Q1 Market Dynamics
Pricing
Ongoing inflation and rising loss costs – together with surging reinsurance pricing and contraction of reinsurance capacity – served to pressure pricing upward, though a strengthening of insurer profitability and pressure to achieve growth targets served to dampen increases and drive targeted decreases. Notable exceptions included Natural Catastrophe exposed Property, as well as higher-risk sectors, US-exposed risks (on non-US placements), and risks with adverse claims experience, which experienced increases that were in some cases significant.
Capacity
Capacity remained sufficient across most products and risk types and increased in some parts of the market. Notable exceptions – driven largely by reinsurance treaties – included Property, especially for risks with heavy Natural Catastrophe exposure, and risks with high hazard exposures.
Underwriting
Insurers remained focused on profitable growth and retention of well-performing risks and continued to expand their appetite in targeted areas.
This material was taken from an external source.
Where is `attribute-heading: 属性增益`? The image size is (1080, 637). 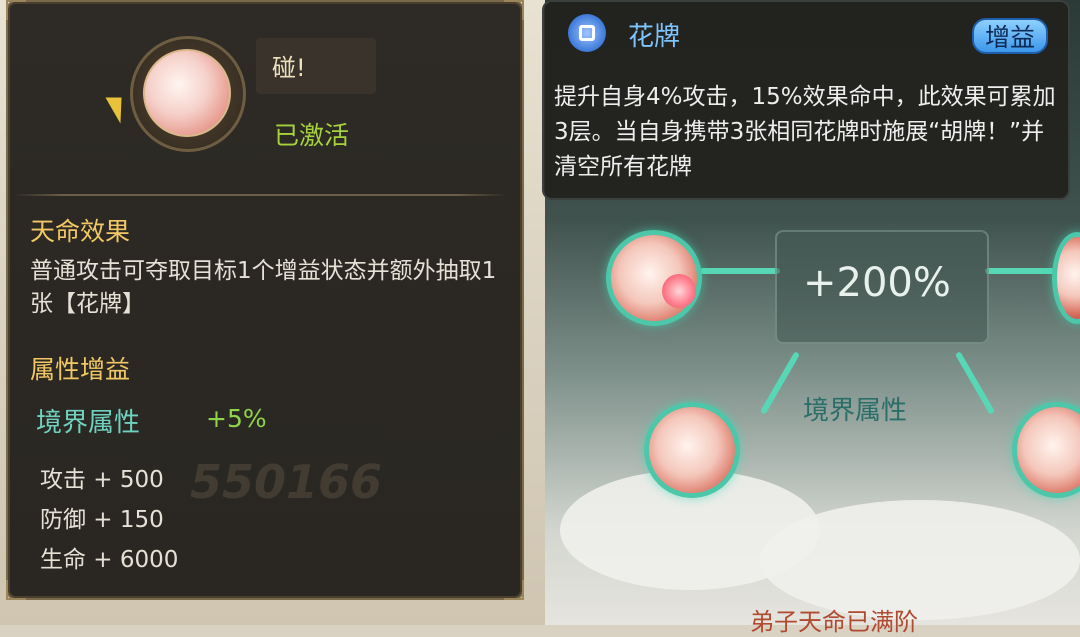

Underwriting was generally more flexible but remained disciplined and based on individual risk profile, controls and performance. The impacts of global inflation, combined with other factors, continued to drive up loss costs, and scrutiny of asset values and methodologies continued. Detailed information, even for well-managed and well-performing risks, was critical to achieving superior placement results.
Limits
Limits were pressured upward as inflation continued to increase exposures, as well as verdicts/settlements, and supply chain challenges impacted Business Interruption modelling. At the same time, changes to reinsurance treaties prompted some limit and sub-limit reductions (e.g., Natural Catastrophe sub-limits, particularly in lower attachment layers).
Deductibles
Deductibles remained generally stable despite insurer-proposed increases. Property placements – especially heavily Natural Catastrophe exposed risks – experienced mandatory increases and, in some cases, were transitioned to percentage deductibles. Increases were also required for some challenging risk types, poor performing risks, and risks deemed to have insufficient controls.
Coverages
Restrictions implemented in recent years were reconsidered in some cases, although the reinstatement of “soft market clauses” was limited. Following 1/1 treaty renewals, and as valuation concerns continued, Property terms and conditions faced ongoing pressure, especially where a clear valuation methodology was not evidenced. New Natural Catastrophe related restrictions were imposed for certain events. Insurers remained focused on limiting their Cyber exposure and continued to clarify Cyber-related coverage language. Exclusions related to the events in Eastern Europe remained.